[Stored data entries]
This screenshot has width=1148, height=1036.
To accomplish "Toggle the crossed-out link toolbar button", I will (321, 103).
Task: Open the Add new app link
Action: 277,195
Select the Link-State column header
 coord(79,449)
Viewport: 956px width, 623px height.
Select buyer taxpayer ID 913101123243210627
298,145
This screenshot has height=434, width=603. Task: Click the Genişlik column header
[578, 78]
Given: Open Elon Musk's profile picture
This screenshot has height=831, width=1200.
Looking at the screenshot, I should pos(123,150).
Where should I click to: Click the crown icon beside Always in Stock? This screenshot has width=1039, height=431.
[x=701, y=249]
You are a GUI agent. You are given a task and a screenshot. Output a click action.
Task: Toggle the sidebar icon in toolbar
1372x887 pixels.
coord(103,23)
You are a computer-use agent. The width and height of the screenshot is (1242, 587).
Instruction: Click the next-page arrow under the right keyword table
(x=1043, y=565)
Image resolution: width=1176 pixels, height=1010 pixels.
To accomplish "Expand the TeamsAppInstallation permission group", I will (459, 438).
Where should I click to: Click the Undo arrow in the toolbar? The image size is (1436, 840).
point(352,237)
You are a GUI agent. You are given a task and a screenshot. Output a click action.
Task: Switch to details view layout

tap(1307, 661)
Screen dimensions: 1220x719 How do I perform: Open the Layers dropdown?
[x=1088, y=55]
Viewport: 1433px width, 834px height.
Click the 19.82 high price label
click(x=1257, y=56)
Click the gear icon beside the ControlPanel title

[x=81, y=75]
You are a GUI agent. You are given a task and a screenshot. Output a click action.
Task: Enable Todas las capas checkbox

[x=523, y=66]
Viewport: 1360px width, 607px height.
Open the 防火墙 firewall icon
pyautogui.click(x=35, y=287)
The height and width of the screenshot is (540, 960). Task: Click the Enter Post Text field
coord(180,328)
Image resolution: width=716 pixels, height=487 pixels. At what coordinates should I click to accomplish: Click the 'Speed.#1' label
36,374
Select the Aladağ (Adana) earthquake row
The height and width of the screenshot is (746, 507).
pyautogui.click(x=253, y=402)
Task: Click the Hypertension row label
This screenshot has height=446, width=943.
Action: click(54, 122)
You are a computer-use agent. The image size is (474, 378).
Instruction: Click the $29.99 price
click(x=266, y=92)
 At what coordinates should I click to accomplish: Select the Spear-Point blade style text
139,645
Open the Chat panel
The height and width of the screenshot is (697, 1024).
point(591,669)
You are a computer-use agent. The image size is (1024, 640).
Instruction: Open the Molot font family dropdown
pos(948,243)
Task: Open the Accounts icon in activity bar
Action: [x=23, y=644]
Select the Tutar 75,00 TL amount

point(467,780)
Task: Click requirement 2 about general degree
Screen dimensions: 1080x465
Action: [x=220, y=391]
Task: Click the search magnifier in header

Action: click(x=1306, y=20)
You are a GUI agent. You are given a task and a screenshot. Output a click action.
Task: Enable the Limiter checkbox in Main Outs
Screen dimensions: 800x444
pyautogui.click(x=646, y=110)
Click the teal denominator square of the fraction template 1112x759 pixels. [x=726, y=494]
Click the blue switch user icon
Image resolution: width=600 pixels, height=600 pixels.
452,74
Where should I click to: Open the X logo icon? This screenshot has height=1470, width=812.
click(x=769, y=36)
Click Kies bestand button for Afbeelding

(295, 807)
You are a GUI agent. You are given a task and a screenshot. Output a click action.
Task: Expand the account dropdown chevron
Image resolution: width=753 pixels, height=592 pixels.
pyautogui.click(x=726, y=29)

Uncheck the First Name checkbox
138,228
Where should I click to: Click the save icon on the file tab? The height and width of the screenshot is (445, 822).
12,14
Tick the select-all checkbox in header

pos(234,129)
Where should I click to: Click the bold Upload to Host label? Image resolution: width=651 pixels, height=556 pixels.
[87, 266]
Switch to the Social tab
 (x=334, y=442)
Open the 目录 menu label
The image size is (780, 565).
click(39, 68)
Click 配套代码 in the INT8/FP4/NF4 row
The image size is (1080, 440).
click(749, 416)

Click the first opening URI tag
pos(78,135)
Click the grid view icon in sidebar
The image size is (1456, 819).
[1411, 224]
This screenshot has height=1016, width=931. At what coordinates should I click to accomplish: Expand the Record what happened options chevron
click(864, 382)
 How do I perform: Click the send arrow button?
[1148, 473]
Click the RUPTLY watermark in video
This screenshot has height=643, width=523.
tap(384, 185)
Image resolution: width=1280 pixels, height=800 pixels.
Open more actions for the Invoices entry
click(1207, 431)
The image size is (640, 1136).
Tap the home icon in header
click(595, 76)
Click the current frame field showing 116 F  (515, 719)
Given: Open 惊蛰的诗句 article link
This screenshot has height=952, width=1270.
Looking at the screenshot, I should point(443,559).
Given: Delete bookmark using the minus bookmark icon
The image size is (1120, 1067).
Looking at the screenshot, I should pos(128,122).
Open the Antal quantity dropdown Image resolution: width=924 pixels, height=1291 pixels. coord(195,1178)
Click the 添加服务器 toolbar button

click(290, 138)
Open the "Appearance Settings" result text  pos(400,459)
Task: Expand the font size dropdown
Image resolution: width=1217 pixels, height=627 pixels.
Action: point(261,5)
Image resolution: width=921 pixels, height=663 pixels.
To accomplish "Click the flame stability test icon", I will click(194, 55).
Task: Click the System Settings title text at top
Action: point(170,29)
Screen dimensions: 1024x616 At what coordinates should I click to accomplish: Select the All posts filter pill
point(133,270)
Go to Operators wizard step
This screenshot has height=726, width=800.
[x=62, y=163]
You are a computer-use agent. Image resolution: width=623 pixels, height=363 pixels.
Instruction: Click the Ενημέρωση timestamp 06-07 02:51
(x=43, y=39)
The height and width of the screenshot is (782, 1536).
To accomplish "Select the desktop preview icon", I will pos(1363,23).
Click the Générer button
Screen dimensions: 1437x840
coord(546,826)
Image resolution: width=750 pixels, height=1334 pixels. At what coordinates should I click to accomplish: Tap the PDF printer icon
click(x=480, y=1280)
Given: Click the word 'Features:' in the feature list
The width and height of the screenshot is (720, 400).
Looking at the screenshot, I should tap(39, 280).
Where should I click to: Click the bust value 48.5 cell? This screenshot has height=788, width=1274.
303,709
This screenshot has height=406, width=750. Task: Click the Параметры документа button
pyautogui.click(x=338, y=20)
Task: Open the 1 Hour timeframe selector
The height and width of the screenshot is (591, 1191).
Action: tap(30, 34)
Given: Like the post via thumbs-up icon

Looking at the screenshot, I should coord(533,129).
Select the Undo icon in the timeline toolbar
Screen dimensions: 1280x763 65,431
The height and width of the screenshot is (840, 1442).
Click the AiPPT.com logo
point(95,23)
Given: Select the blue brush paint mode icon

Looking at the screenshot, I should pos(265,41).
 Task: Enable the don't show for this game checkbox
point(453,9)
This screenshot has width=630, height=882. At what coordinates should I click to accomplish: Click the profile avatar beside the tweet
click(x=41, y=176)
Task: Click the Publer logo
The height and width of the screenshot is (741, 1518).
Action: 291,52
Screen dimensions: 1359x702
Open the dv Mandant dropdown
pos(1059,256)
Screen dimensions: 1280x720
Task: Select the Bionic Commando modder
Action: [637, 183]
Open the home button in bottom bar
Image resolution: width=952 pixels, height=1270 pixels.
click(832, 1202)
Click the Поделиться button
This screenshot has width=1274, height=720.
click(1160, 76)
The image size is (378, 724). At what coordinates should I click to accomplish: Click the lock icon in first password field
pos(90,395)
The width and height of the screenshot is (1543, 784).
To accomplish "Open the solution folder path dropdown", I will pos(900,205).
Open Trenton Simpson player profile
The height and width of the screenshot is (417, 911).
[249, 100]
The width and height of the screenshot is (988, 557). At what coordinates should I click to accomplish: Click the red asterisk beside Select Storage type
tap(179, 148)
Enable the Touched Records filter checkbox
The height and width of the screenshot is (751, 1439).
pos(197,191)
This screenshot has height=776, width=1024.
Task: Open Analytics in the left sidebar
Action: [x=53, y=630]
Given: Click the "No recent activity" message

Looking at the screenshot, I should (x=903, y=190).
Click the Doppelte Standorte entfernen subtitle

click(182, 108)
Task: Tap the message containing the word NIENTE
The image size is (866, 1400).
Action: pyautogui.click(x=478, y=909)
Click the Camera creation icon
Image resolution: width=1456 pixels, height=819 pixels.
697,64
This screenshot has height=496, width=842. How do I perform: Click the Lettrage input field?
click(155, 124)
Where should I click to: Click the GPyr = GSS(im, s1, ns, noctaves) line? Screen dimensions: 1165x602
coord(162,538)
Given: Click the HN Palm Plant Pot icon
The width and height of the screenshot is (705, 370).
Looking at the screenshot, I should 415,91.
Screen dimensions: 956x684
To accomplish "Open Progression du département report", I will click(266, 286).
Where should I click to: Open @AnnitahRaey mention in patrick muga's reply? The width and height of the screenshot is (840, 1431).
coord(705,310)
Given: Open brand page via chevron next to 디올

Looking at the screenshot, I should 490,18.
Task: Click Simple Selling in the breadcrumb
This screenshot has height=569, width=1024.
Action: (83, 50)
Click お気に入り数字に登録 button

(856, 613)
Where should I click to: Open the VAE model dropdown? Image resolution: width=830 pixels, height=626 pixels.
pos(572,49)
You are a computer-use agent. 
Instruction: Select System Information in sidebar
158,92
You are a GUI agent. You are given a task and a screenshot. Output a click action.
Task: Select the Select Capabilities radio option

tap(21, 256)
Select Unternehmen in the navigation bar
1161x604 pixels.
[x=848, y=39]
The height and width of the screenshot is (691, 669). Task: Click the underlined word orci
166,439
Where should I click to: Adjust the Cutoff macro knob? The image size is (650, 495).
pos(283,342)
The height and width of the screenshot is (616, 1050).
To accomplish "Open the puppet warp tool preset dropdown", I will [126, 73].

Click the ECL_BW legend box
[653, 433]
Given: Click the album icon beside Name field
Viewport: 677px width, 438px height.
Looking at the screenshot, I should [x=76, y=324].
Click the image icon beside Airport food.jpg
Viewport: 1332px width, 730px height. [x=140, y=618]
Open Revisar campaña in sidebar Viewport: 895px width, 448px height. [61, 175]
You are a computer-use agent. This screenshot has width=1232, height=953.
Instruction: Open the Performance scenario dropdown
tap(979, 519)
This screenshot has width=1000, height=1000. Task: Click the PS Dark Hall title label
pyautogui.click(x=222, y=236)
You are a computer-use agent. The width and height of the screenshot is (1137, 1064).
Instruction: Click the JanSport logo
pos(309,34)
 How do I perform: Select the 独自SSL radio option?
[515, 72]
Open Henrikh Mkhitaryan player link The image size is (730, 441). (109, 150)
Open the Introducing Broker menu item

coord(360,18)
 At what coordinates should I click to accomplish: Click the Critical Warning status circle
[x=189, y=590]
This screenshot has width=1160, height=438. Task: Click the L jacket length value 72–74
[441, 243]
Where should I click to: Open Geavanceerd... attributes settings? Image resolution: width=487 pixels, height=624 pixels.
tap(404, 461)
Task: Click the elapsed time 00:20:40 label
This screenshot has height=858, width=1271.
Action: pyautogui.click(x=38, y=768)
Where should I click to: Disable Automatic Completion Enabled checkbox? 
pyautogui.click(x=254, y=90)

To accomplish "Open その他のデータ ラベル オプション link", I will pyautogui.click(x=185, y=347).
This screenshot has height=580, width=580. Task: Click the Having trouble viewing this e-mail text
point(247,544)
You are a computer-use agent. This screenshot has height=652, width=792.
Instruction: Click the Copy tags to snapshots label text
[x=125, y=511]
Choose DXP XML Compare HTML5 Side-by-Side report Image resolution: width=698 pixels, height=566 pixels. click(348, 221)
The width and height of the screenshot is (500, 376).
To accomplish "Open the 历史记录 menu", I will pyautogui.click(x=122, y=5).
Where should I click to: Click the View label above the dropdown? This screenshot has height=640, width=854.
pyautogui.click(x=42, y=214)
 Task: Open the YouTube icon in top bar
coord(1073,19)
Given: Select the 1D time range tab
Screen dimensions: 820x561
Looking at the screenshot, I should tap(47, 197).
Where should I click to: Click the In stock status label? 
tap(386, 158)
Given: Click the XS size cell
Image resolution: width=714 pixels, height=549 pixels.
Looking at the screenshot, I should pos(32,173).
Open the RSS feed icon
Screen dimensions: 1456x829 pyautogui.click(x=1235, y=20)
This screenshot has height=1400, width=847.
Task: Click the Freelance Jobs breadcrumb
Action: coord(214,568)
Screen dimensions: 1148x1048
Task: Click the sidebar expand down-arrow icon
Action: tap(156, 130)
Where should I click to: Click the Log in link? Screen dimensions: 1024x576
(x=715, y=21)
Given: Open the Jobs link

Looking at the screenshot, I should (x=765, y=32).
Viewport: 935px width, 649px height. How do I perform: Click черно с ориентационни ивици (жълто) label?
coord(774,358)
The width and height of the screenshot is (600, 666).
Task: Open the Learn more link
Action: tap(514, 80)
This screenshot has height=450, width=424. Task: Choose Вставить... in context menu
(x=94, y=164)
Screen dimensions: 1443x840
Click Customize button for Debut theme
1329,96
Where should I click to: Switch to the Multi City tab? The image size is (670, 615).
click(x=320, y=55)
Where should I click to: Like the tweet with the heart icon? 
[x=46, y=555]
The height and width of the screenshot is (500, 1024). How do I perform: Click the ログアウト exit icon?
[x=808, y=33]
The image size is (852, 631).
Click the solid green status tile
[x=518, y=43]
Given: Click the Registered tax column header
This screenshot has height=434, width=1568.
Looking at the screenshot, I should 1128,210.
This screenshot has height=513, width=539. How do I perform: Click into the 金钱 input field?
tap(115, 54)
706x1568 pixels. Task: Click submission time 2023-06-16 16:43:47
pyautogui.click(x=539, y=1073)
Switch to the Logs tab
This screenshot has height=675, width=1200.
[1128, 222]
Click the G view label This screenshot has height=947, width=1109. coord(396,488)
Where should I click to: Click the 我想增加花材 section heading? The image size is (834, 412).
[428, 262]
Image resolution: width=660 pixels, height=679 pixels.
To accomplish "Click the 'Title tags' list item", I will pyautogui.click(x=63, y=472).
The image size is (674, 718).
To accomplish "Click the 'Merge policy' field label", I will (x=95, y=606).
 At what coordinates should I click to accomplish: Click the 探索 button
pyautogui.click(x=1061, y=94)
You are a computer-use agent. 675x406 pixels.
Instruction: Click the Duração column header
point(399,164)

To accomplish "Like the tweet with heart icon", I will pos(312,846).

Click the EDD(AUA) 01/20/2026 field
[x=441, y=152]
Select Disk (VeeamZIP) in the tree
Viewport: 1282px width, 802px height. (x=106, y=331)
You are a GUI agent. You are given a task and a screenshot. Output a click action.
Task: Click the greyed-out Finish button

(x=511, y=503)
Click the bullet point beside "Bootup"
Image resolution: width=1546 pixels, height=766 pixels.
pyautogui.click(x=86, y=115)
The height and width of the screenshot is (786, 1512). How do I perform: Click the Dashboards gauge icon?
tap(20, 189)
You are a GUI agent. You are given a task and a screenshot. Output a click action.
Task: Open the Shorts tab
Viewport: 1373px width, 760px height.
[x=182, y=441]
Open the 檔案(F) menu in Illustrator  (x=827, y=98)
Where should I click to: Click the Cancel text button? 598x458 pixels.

## Task brief
Please show every line of the records that holds the word "list".

## Response to this exercise
Given: Click the word 'Features:' in the feature list
To accomplish "Click the 'Title tags' list item", I will pyautogui.click(x=63, y=472).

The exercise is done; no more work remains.